Page excerpt:

As Ishant Sharma showed at Lord's, short-pitched bowling can open old wounds and create sudden uncertainty

Jon Hotten
23-Jul-2014
In the middle of Bankstown Oval lies a red pool. David Colley, the incoming batsman, sees it on his slow walk out. Greg Bush's blood. Sort of "squeezey" looking, like squirted sauce. Sick feeling in the stomach. Red blood on white creaseline. Try not to step in it. Colley gave Bush a lift to the ground that morning. Try not to get your friend's blood on you. Blood on the creaseline, behind it, in front of it. Red splash in the line of all three stumps. Got to know where middle stump is. Colley asks the umpire for middle and marks the spot with his boot. Red on white boot.

Raw data:
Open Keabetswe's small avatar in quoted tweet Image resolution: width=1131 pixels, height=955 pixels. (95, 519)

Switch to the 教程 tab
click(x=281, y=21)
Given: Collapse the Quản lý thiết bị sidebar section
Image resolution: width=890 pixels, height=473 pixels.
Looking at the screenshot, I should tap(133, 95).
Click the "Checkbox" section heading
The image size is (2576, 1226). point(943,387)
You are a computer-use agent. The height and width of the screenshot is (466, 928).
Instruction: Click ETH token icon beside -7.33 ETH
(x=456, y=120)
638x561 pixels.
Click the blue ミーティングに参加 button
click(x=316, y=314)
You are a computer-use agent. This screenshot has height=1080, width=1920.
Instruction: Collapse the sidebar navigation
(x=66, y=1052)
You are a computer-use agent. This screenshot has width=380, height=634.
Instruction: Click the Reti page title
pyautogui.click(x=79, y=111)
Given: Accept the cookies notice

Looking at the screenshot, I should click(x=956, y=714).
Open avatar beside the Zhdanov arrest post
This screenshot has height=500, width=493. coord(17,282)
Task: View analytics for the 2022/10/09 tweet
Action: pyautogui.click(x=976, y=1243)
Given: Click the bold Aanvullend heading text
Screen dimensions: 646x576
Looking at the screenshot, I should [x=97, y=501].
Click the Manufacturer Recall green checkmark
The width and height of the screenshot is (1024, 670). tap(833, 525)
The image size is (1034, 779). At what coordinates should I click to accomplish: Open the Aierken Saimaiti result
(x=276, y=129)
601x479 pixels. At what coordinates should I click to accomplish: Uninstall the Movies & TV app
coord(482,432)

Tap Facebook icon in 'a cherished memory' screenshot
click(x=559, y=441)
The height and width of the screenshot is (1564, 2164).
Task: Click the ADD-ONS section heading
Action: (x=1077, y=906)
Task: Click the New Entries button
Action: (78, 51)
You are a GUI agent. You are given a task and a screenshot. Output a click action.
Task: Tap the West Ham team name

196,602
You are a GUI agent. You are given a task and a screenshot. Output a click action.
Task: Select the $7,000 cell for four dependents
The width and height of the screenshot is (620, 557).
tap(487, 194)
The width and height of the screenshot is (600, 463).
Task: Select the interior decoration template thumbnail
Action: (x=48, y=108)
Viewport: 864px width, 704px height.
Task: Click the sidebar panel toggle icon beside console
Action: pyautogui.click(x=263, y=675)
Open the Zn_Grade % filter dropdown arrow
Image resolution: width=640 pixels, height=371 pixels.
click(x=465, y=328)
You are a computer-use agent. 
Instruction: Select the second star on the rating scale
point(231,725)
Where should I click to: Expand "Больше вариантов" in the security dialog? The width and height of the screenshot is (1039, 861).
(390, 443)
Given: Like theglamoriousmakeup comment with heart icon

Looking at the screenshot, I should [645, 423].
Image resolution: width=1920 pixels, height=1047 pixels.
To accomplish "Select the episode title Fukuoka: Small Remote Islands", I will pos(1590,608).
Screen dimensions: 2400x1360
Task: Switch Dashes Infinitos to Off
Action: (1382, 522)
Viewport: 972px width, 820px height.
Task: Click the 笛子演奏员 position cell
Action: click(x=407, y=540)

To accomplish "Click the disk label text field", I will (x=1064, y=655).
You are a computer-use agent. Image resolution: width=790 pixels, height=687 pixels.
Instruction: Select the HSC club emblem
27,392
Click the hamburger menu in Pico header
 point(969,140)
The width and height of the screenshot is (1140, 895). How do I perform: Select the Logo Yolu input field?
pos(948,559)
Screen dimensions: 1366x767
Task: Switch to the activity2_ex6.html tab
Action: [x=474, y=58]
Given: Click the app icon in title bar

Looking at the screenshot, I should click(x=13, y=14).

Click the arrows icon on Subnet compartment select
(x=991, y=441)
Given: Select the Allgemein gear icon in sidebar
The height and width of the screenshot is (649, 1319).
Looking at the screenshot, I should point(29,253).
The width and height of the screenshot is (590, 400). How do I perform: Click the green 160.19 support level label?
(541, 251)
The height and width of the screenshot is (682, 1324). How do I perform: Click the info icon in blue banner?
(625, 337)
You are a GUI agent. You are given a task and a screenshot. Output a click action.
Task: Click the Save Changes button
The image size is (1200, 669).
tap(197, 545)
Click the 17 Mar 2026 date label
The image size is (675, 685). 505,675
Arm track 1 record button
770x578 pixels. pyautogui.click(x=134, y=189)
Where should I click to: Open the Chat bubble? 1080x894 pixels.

Questions:
1. Reproduce the portion of the cricket excerpt starting with "As Ishant Sharma" and going on through "on white boot.".
2. Answer these questions using the cricket excerpt:
(a) At which ground did Ishant Sharma show the effect of short-pitched bowling?
(b) Whose blood lies on the pitch at Bankstown Oval?
(c) What does Colley mark with his boot?
3. Write the next part of the cricket excerpt, picking up after its final sentence.
The data has no connection to the cricket excerpt.

Activity answers:
1.
As Ishant Sharma showed at Lord's, short-pitched bowling can open old wounds and create sudden uncertainty

Jon Hotten
23-Jul-2014
In the middle of Bankstown Oval lies a red pool. David Colley, the incoming batsman, sees it on his slow walk out. Greg Bush's blood. Sort of "squeezey" looking, like squirted sauce. Sick feeling in the stomach. Red blood on white creaseline. Try not to step in it. Colley gave Bush a lift to the ground that morning. Try not to get your friend's blood on you. Blood on the creaseline, behind it, in front of it. Red splash in the line of all three stumps. Got to know where middle stump is. Colley asks the umpire for middle and marks the spot with his boot. Red on white boot.

2.
(a) Lord's
(b) Greg Bush's
(c) The spot for middle stump, after asking the umpire for middle

3.
That is Christian Ryan writing about the fastest spell Jeff Thomson ever bowled, during a grade match between Bankstown and Mosman in Sydney in 1973, four years before the invention of the helmet.
Trott's battle with Johnson, and with himself, was briefly resumed, with England's number three the loser again. No sooner had Clarke posted his legside sentries than Trott, off balance and on edge, shovelled a nondescript delivery down long leg's throat. It was baffling - not least to Trott himself, who departed holding the bat by the blade, as though this was the way it now felt in his hands.